Becker Collins already has completed the Tri-State New Jersey Beast (12-14 miles, 30-35 obstacles), the Rutland Sprint and the Palmerton (Pennsylvania) Super. She’ll do the Spartan Vermont Beast in Killington in September.

“Last year (after doing three Spartan races), I decided I was going to go even more intensely toward my Spartan goals and do a trifecta this year,” Becker Collins said. “I’m very excited for this weekend. I’m about halfway through my year of racing Spartan, so it’s another weekend. Let’s do this.”

Becker Collins will be joined by her husband, Devin Collins, a Worcester native and marathoner, who will compete in a Spartan Race for the second time this weekend.

This marks the sixth time Spartan has come to Carter & Stevens Farm Store. There will be more than 7,500 racers this weekend, according to race director Ryan Durnan.

Areas of the course are walkable for spectators, Durnan said. Some onlookers like to set up at their favorite obstacle and watch everyone come through.

The sport has grown immensely since the first Spartan Race event was held in 2010. This year, there are 65 races in the United States and more than 200 races in 30 countries.

“Over 5 million people have crossed the finish line across the globe over the last eight years,” Durnan said. “Spartan has really created a lifestyle, a brand encompassing the race itself, training, nutrition and global community.”

Becker Collins, the vice president of marketing and operations at Vision Advertising in Worcester, balances her Spartan training with her very busy career.

She works out at The Fitness Asylum in Boylston. The facility offers Spartan-specific training focusing on grip strength and upper and lower body strength. Her weekends may include five hours of elevation training at Mount Wachusett or Wachusett Dam in Clinton.

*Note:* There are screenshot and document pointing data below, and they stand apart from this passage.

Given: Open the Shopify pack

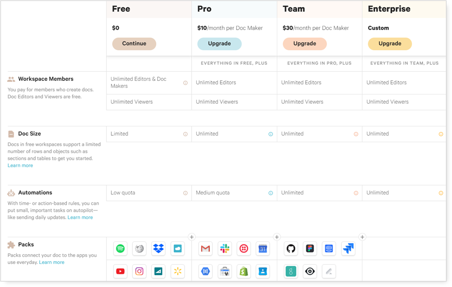Looking at the screenshot, I should pos(243,271).
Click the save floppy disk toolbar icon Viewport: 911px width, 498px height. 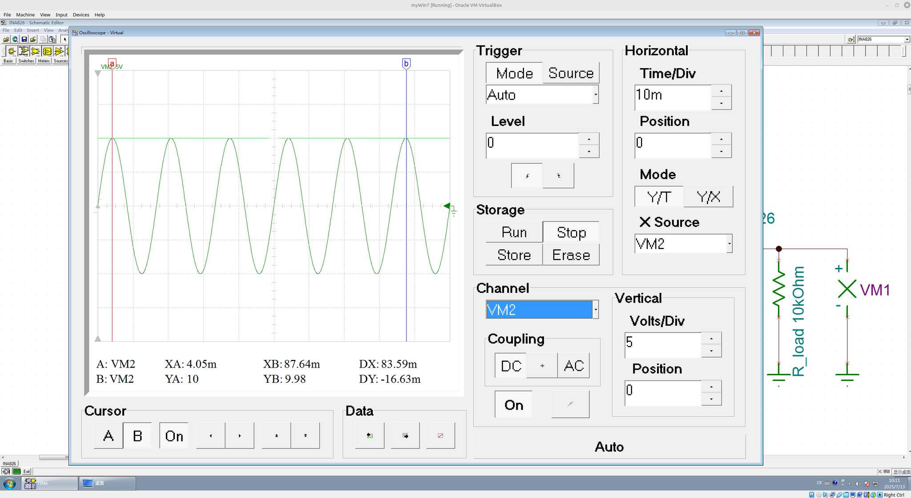click(x=24, y=39)
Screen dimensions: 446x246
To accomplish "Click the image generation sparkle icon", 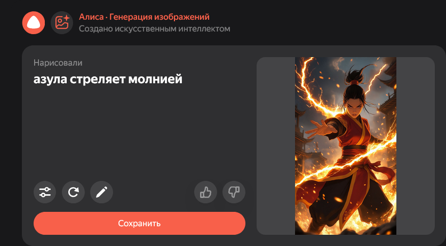I will coord(62,23).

“I don’t have any cell service up there,” Becker Collins said. “It’s kind of the gift I give myself. It’s challenging in a way that I like and I never thought I would. It helps to clear my head so I can do a better job for all the clients I work with and my staff, and also so I’m a better human being, a better wife. I’m in my mid-30s; you want to have some goals for yourself. It’s a nice goal for me to try new things and to get there and be able to strive and hit it.”

Becker Collins enjoys the complexity and physical challenges of the obstacles. At the Tri-State New Jersey Beast, she was on the course for 7½ hours. “So it’s also a mental game,” she said. “You have to be able to not just (physically) climb the mountain; you have to be able to mentally handle it.”

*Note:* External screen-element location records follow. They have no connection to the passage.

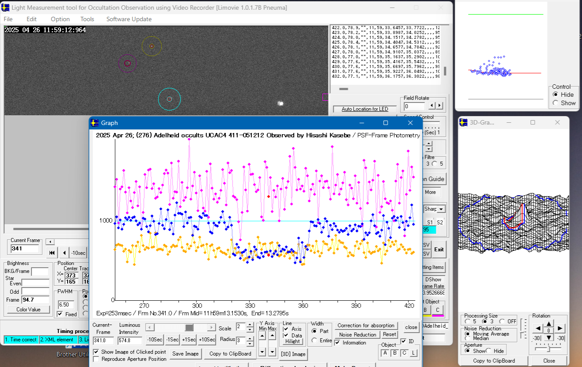Step back one frame with left arrow
This screenshot has height=367, width=582.
(x=64, y=253)
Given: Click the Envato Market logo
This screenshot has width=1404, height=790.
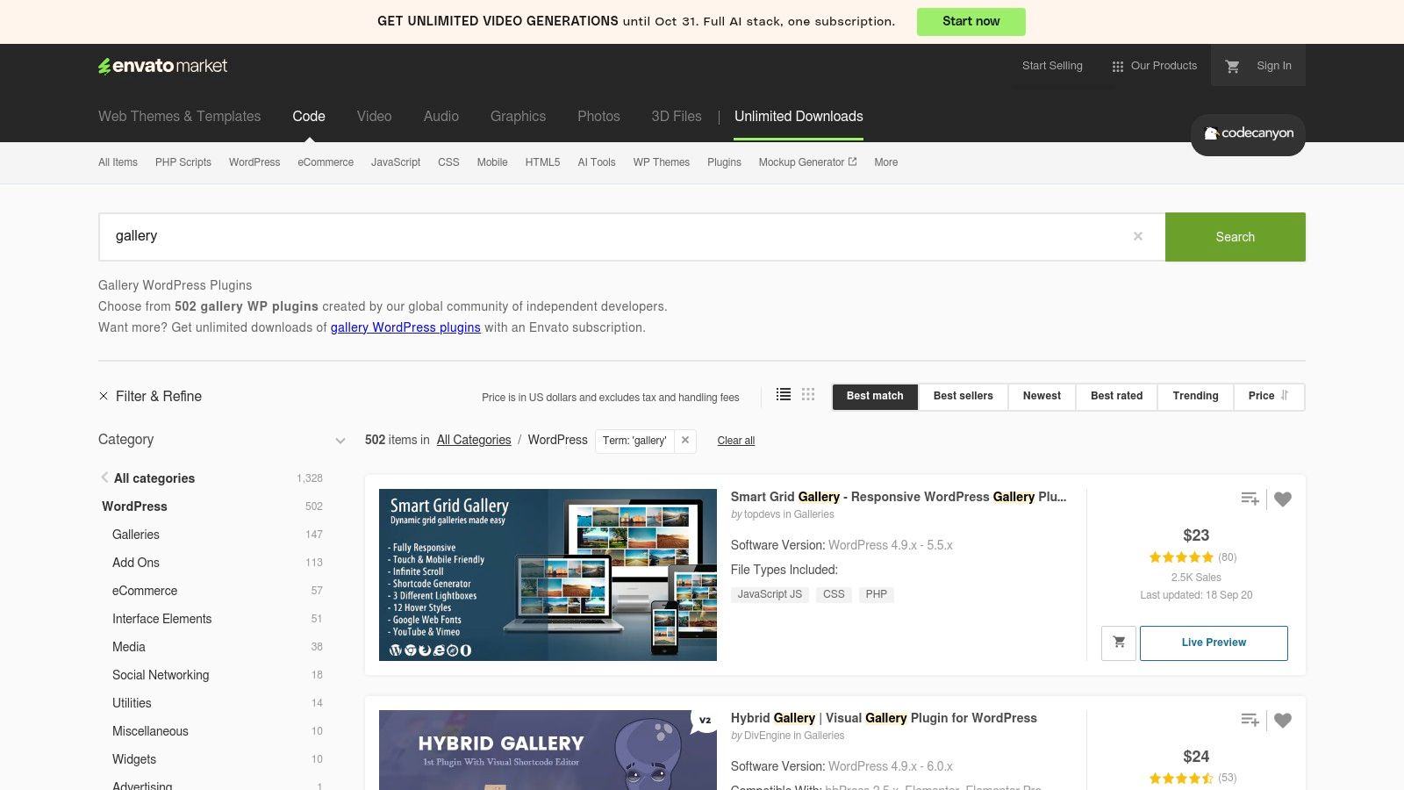Looking at the screenshot, I should coord(162,65).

In preparation for this weekend, Becker Collins began resting, carb loading, hydrating and extra salt intake Wednesday. Aside from gentle stretching, she would not work out midweek through Saturday’s start line. Then, it will be time to attack the Spartan course and obstacles.

“We’re all on the same race course,” Becker Collins said, “but it’s a different journey for everyone.”

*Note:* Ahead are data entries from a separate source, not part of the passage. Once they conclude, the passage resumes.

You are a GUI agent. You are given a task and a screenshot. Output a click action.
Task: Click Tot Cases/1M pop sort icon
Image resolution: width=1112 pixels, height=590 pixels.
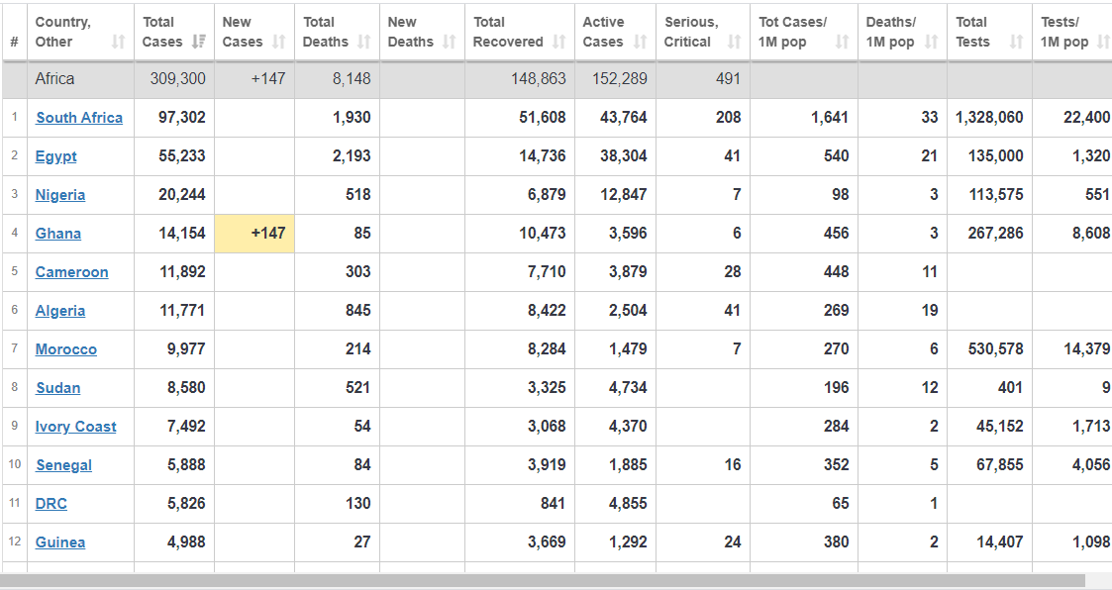(x=842, y=42)
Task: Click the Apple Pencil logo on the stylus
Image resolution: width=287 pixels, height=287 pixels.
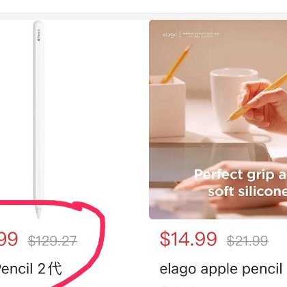Action: (39, 36)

Reaching the finish line is equally intense and gratifying.

“Oh, God,” Becker Collins said, “when I finished Palmerton, and I finished my first trifecta and I was with my entire team, people I was doing elevation training with in January with snow up to our knees, I almost cried at the finish line and I am not an emotional person at all. It was an overwhelming feeling of accomplishment and just the culmination of so much work, that you’re able to do so much with this amazing body that you’ve been gifted. You only know what you’re capable of once you push yourself.”